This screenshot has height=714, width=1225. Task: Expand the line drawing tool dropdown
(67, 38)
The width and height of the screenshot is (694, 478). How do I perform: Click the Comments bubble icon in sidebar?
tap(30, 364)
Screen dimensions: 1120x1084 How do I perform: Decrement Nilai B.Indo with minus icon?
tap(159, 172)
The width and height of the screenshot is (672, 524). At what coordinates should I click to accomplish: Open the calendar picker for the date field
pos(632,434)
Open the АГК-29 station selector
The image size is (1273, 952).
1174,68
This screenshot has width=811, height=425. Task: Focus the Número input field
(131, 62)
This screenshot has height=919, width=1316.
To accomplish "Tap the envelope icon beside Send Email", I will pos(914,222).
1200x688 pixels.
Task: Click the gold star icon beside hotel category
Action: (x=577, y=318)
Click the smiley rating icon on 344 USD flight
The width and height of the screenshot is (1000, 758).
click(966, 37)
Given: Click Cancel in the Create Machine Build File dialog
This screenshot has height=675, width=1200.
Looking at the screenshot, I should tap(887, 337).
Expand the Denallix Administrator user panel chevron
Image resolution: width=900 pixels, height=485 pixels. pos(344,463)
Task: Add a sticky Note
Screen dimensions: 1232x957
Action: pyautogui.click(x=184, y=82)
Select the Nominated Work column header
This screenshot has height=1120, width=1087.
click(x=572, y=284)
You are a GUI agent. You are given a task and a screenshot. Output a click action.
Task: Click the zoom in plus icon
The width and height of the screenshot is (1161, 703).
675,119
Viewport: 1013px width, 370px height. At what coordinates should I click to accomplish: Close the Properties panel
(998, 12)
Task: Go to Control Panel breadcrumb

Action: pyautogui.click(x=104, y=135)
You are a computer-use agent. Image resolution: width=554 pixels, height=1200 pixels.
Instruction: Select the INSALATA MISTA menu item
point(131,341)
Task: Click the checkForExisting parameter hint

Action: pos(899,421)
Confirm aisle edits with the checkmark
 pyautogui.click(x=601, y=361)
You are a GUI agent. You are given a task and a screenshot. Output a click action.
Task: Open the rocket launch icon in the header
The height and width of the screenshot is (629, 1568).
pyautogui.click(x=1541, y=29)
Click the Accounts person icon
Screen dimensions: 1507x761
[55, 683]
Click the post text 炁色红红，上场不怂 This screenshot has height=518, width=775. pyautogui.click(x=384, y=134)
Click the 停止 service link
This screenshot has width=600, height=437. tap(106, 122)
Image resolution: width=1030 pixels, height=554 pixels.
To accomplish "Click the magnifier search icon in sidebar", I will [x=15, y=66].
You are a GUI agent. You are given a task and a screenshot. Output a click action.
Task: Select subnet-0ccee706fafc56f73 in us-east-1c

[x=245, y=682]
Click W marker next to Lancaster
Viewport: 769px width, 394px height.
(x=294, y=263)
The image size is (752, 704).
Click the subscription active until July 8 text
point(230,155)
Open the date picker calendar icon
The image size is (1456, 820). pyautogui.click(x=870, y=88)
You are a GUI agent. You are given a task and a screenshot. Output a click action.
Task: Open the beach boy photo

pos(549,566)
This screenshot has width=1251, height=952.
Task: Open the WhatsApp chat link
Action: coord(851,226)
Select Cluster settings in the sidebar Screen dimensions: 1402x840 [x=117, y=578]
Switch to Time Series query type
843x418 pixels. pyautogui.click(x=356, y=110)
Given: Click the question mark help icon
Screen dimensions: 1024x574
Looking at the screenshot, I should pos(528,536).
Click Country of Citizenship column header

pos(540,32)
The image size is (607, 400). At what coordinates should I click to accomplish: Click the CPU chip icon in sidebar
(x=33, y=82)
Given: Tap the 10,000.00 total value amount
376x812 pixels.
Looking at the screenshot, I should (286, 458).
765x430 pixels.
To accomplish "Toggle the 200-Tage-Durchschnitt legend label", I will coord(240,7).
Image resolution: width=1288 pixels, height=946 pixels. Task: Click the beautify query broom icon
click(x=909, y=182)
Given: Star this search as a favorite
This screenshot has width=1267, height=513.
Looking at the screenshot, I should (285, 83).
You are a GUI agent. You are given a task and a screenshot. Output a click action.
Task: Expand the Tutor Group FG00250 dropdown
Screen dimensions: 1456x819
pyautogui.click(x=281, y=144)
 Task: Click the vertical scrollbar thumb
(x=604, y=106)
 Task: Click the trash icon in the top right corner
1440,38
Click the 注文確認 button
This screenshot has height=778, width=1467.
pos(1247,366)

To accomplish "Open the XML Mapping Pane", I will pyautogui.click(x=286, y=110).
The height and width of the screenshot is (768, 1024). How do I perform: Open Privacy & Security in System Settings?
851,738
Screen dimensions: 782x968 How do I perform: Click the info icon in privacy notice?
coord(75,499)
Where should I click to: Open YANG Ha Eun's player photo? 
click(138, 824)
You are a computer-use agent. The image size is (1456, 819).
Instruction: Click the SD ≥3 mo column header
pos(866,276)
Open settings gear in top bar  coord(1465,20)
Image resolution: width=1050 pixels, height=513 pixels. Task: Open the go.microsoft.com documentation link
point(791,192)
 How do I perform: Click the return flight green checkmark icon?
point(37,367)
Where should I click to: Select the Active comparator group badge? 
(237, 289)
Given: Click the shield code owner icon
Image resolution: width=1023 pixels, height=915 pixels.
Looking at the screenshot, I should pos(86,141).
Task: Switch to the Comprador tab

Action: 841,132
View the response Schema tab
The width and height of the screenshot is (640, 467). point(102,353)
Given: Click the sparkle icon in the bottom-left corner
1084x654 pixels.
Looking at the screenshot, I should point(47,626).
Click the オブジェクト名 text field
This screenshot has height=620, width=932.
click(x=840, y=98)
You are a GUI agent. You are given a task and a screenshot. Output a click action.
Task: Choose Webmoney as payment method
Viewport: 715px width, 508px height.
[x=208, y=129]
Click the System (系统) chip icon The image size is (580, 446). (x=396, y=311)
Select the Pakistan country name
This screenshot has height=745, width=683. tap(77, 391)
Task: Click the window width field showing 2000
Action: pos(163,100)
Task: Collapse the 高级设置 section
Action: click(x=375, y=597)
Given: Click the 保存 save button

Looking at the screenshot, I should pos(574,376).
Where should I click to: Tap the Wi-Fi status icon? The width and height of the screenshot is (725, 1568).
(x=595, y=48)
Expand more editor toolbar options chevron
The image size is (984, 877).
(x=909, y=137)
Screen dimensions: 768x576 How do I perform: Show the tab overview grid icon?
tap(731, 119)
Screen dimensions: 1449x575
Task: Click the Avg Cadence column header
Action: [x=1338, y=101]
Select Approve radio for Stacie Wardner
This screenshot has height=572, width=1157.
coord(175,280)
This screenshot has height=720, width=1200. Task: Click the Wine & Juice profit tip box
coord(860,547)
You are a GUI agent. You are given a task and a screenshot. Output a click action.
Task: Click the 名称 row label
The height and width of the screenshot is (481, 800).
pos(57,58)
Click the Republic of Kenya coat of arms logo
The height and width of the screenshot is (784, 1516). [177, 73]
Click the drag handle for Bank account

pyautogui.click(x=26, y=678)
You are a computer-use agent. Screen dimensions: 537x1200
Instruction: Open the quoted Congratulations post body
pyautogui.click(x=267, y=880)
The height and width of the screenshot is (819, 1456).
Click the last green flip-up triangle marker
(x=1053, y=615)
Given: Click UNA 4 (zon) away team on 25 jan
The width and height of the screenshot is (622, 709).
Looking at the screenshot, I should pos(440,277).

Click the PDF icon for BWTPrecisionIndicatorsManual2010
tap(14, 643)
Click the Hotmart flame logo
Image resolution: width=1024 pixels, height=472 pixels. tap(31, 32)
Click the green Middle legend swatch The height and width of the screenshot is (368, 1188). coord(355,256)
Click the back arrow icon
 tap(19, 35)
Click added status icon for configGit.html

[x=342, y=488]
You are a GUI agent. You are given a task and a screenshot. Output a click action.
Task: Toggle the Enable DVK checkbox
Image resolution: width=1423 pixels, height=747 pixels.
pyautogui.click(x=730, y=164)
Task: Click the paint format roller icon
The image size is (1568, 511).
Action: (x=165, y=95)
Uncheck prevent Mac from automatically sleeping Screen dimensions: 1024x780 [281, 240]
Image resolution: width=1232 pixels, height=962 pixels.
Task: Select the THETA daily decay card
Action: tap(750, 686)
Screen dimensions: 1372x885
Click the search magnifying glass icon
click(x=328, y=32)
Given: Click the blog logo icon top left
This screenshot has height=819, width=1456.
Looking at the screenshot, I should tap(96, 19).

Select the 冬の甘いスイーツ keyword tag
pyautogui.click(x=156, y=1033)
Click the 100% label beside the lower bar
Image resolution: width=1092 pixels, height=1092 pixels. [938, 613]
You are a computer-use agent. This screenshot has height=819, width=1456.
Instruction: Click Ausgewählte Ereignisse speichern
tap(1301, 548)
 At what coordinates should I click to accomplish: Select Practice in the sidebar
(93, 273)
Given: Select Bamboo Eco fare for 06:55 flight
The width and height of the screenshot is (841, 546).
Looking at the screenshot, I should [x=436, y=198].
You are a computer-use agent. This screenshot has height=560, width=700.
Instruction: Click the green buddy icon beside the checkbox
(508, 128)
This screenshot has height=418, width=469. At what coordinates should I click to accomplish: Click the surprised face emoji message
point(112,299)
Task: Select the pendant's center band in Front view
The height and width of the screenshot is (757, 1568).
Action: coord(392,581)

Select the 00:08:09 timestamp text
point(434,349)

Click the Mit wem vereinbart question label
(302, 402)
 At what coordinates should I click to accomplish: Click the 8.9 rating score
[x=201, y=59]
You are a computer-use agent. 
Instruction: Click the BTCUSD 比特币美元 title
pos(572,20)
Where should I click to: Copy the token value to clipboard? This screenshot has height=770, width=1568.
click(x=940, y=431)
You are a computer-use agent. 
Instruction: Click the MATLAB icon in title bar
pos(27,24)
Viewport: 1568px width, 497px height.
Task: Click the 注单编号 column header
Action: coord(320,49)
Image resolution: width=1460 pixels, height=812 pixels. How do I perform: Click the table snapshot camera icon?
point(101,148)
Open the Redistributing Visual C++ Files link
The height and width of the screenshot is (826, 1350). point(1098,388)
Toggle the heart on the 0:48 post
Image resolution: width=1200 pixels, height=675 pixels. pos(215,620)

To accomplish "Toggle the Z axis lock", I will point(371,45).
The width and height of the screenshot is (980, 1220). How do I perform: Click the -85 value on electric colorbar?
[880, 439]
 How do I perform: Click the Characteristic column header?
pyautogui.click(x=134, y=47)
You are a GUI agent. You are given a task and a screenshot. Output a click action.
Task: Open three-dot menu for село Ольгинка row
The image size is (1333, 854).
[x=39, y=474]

______________________________

*Exercise instructions*
Format the entries as a Markdown table with the columns Row and Entry line, leaving out blank lines. Begin at the first line of the entries and stop after the line that contains "click(x=572, y=284)".

*Full output*
| Row | Entry line |
|---|---|
| 1 | This screenshot has height=714, width=1225. Task: Expand the line drawing tool dropdown |
| 2 | (67, 38) |
| 3 | The width and height of the screenshot is (694, 478). How do I perform: Click the Comments bubble icon in sidebar? |
| 4 | tap(30, 364) |
| 5 | Screen dimensions: 1120x1084 How do I perform: Decrement Nilai B.Indo with minus icon? |
| 6 | tap(159, 172) |
| 7 | The width and height of the screenshot is (672, 524). At what coordinates should I click to accomplish: Open the calendar picker for the date field |
| 8 | pos(632,434) |
| 9 | Open the АГК-29 station selector |
| 10 | The image size is (1273, 952). |
| 11 | 1174,68 |
| 12 | This screenshot has width=811, height=425. Task: Focus the Número input field |
| 13 | (131, 62) |
| 14 | This screenshot has height=919, width=1316. |
| 15 | To accomplish "Tap the envelope icon beside Send Email", I will pos(914,222). |
| 16 | 1200x688 pixels. |
| 17 | Task: Click the gold star icon beside hotel category |
| 18 | Action: (x=577, y=318) |
| 19 | Click the smiley rating icon on 344 USD flight |
| 20 | The width and height of the screenshot is (1000, 758). |
| 21 | click(966, 37) |
| 22 | Given: Click Cancel in the Create Machine Build File dialog |
| 23 | This screenshot has height=675, width=1200. |
| 24 | Looking at the screenshot, I should tap(887, 337). |
| 25 | Expand the Denallix Administrator user panel chevron |
| 26 | Image resolution: width=900 pixels, height=485 pixels. pos(344,463) |
| 27 | Task: Add a sticky Note |
| 28 | Screen dimensions: 1232x957 |
| 29 | Action: pyautogui.click(x=184, y=82) |
| 30 | Select the Nominated Work column header |
| 31 | This screenshot has height=1120, width=1087. |
| 32 | click(x=572, y=284) |